Linux Compatibility Guide
If you are new to Linux, seeing terms like Wine, Bottles, or Soda can be confusing. This guide explains how to run Windows applications on Linux and what these terms mean.
Introduction: How do Windows apps run on Linux?
Linux is a completely different operating system from Windows. By default, Windows programs (files ending in .exe or .msi) cannot run on Linux because they speak a different "system language."
To solve this, the Linux community has built compatibility layers. These layers act as real-time translators, translating Windows system instructions into Linux instructions on the fly. This means software runs with close-to-native performance, without the slowdowns of running a full virtual machine.

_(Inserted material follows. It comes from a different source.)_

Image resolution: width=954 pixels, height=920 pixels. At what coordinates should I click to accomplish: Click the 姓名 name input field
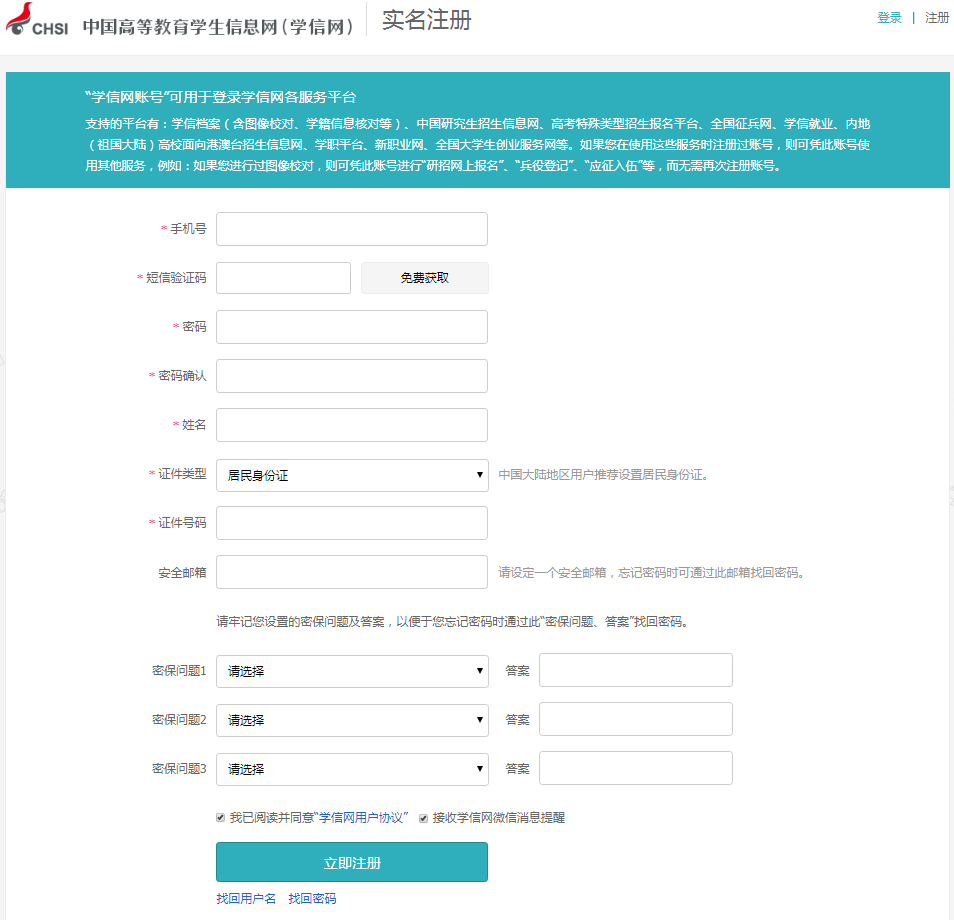(x=352, y=424)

Software Sources & Package Manager Configurator
Linux installs software from official repositories through graphical software stores or terminal commands. Choose your Linux Distribution and Desktop Environment below to find out where to search for software, what commands to run, and where to find official documentation.
Native Apps
Native means the application was built specifically to run on Linux. It requires no translation layers or special configurations.
Wine (Wine Is Not an Emulator)
Wine is the foundational open-source translation layer that allows Windows software to run on Linux. Almost every other runner or manager in the Linux ecosystem is built on top of Wine.
Wine intercepts Windows API requests and translates them into Linux system calls. Since it is not a virtual machine, applications run at full speed.
Bottles
Bottles is a modern, graphical application that makes managing Wine environments incredibly simple.
Instead of having all your Windows programs share a single Wine environment (which can cause them to conflict and break each other), Bottles lets you create isolated environments called "bottles." You can have a bottle for office software, a bottle for gaming, and another for music production, each with its own settings and dependencies.
How to install: Bottles is best installed via Flatpak from Flathub. It is the easiest and most stable way to run it on any Linux distribution.
Soda Runner (Bottles)
In Bottles, a "runner" is the engine that executes your Windows programs. Soda is the default runner created and maintained by the Bottles team.
Soda is a custom Wine build specifically tuned to run standard productivity, office, and creative desktop software (like Photoshop or MS Office). It includes special patches to ensure maximum stability for non-gaming applications.
Caffe Runner (Bottles)
Caffe is another runner developed by the Bottles team, but unlike Soda, it is specifically optimized for **gaming**.
Caffe includes experimental patches, low-latency improvements, and compatibility libraries designed to run heavy 3D Windows games with the highest frame rates possible on Linux.
Lutris
Lutris is an open-source game manager for Linux. It helps you install and manage games from GOG, Steam, Epic Games, Origin, Ubisoft Connect, and local files in one place.
Lutris automates the installation process by using community-written scripts. When you install a game, Lutris automatically downloads the recommended Wine version, installs required libraries, and applies performance tweaks.
Proton, GE-Proton, & Wine-GE
Proton is a translation layer developed by Valve (makers of Steam) based on Wine. It is specifically designed to run Windows games on Linux through Steam (and is the power behind the Steam Deck). It is highly optimized for performance and handles complex graphics APIs (DirectX 11/12) flawlessly.
GE-Proton (by GloriousEggroll) is a community-modified version of Proton that includes extra video codecs, upstream Wine patches, and game-specific hotfixes. It is widely used in Lutris, Heroic, and Steam to fix games that struggle on official Proton.
Wine-GE is similar to GE-Proton, but is specifically structured to run outside of Steam (e.g. inside Lutris or Heroic Games Launcher).
Heroic Games Launcher
Heroic Games Launcher is an open-source, native Linux client that replaces the official Epic Games Launcher, GOG Galaxy, and Amazon Games.
Instead of running the heavy, resource-intensive Windows clients, Heroic lets you download and play your library natively, while letting you select the runner (like Wine-GE or Proton) to execute the games.
CrossOver
CrossOver is a commercial, paid wrapper for Wine developed by CodeWeavers. CodeWeavers employs many of the lead developers of the open-source Wine project.
CrossOver offers a highly polished, user-friendly interface and official customer support. If you need to run specific enterprise Windows software (like Microsoft Office or legacy database systems) in a professional environment, CrossOver is the go-to solution. Purchasing CrossOver directly funds the development of the open-source Wine project.